## YOUR OBJECTIVE
Find all lines in the listing that include the word "from", then copy them.

## RAW DATA
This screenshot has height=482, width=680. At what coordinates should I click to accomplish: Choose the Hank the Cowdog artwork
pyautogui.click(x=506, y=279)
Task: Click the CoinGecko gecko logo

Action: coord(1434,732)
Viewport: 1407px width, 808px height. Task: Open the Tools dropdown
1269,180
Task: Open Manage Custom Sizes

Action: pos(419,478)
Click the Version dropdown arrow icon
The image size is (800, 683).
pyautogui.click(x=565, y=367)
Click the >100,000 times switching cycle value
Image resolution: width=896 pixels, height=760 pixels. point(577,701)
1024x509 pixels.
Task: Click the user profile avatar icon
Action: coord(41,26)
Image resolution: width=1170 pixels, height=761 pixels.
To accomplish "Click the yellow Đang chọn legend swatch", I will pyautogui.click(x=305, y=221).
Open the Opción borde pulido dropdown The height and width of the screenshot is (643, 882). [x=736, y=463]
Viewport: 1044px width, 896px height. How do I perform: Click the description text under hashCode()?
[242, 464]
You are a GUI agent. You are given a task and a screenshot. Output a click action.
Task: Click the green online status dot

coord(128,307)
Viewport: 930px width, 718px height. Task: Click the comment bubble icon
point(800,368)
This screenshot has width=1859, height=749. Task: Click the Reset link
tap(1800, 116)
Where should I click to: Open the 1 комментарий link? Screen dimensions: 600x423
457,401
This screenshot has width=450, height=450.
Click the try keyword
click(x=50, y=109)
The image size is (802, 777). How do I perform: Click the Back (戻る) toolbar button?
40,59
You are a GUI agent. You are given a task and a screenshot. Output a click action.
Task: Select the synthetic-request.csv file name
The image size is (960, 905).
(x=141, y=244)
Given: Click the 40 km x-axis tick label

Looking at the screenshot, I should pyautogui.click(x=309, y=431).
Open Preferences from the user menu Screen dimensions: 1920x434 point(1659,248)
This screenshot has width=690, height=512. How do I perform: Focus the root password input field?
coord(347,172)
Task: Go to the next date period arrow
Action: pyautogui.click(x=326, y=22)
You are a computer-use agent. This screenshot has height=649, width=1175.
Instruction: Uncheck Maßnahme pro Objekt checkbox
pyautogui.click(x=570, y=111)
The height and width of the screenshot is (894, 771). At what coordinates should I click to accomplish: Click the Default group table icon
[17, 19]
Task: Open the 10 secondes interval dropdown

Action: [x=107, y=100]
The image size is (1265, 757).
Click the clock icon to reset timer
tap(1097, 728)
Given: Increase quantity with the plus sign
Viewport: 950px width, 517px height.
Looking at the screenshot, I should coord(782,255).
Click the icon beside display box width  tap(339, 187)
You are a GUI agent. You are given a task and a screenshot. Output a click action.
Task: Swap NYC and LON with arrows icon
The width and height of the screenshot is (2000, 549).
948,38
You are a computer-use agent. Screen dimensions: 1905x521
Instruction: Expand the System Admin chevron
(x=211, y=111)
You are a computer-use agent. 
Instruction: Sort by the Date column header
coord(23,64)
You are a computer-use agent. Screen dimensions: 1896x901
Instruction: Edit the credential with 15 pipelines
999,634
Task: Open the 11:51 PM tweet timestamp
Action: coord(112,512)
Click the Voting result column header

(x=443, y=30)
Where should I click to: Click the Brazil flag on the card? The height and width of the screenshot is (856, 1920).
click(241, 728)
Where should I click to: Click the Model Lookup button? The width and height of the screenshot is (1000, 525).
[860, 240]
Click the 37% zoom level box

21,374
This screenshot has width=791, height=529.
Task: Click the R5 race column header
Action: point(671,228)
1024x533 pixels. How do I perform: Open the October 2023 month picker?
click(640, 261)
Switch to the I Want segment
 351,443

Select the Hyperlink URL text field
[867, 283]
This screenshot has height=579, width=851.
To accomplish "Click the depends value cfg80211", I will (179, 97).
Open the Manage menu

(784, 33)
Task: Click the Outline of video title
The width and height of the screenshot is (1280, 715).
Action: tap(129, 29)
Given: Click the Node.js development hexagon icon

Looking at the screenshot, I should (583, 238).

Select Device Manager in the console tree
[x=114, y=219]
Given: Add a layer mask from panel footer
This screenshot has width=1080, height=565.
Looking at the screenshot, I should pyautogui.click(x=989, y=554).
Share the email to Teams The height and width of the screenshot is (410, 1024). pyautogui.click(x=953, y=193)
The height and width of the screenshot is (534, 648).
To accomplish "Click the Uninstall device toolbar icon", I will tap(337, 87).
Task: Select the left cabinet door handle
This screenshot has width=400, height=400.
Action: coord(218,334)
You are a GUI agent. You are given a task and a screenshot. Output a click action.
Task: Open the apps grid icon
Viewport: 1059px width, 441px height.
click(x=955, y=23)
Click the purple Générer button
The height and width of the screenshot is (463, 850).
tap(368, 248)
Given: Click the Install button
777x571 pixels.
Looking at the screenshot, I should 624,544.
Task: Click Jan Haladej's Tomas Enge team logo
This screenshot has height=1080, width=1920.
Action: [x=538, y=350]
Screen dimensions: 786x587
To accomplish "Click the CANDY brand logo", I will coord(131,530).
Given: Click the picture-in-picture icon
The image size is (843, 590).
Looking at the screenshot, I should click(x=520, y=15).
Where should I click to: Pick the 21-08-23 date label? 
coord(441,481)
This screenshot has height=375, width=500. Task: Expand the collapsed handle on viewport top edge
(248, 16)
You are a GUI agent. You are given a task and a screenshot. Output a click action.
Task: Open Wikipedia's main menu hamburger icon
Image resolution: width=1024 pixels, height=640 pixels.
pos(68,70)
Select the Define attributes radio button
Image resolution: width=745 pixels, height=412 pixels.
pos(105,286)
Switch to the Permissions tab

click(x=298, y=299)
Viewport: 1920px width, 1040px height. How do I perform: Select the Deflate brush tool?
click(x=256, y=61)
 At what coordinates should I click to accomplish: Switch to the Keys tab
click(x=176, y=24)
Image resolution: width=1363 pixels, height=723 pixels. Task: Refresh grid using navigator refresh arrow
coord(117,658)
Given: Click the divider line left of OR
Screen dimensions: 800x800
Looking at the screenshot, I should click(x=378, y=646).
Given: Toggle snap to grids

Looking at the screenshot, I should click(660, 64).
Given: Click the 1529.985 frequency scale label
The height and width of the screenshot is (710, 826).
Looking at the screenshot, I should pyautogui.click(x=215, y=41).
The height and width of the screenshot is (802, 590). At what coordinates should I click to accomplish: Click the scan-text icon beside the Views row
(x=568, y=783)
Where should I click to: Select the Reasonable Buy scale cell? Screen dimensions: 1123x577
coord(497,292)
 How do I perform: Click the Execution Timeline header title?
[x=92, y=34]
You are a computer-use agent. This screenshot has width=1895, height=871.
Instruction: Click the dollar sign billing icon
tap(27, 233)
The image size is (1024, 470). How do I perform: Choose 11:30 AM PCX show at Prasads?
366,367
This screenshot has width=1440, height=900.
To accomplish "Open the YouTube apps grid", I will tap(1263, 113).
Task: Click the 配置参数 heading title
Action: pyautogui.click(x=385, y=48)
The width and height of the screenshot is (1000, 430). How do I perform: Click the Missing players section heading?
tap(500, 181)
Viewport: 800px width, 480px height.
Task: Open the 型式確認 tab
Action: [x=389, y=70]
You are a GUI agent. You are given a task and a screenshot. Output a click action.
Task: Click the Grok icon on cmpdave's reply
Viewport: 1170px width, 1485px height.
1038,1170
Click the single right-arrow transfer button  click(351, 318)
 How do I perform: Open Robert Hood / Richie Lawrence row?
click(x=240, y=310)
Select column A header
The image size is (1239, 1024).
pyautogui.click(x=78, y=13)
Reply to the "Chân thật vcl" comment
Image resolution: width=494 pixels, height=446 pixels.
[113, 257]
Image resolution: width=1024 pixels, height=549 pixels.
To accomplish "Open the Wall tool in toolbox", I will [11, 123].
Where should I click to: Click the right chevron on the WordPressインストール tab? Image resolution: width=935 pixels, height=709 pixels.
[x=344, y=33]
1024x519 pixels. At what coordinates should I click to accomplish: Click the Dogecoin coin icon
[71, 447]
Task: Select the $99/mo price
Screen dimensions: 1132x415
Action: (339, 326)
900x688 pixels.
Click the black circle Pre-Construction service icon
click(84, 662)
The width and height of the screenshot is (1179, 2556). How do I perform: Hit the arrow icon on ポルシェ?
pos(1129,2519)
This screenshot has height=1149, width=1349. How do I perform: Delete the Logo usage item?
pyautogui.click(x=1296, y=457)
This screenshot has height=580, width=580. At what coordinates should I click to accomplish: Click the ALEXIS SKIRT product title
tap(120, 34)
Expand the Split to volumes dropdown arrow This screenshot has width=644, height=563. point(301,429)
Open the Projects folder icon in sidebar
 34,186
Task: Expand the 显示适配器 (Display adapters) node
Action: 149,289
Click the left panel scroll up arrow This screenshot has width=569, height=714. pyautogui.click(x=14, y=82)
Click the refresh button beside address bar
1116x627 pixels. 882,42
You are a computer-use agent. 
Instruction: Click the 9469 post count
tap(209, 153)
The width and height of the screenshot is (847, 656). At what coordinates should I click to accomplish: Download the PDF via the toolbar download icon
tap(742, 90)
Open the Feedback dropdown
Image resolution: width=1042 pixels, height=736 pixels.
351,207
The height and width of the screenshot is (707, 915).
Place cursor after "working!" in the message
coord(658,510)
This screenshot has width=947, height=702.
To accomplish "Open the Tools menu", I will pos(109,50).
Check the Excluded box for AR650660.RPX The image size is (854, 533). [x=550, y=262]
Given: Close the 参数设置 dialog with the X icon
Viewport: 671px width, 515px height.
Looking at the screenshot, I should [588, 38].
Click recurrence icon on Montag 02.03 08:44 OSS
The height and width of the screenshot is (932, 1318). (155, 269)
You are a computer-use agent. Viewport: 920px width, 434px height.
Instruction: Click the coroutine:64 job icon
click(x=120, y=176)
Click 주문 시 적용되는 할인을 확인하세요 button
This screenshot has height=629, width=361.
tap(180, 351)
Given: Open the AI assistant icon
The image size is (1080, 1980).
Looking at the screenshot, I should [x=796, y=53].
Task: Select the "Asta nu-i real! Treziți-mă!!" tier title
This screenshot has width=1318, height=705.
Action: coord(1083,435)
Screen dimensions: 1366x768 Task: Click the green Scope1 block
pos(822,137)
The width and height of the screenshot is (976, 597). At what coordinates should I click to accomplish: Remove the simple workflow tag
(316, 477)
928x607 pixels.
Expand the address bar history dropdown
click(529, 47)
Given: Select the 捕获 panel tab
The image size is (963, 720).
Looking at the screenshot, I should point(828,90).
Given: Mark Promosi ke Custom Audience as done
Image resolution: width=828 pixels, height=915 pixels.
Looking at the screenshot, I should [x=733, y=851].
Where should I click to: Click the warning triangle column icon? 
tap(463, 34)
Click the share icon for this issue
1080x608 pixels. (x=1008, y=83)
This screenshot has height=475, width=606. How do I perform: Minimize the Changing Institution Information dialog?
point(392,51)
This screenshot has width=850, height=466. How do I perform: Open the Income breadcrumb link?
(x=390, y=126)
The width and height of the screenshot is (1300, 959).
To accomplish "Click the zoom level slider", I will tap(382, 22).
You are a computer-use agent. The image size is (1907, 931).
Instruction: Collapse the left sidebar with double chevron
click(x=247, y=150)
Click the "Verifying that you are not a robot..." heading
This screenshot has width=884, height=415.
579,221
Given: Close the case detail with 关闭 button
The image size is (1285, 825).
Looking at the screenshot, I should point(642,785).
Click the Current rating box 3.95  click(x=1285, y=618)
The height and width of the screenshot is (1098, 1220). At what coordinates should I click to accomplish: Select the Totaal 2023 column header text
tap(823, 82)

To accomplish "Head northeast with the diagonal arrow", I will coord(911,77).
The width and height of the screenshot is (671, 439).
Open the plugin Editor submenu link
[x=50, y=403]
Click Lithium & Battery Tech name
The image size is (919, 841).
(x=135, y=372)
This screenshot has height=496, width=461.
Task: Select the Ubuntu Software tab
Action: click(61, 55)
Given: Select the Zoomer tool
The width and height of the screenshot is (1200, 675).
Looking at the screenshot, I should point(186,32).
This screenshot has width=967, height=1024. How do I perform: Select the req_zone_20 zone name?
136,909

## EXERCISE RESPONSE
Open Preferences from the user menu Screen dimensions: 1920x434 point(1659,248)
Given: Add a layer mask from panel footer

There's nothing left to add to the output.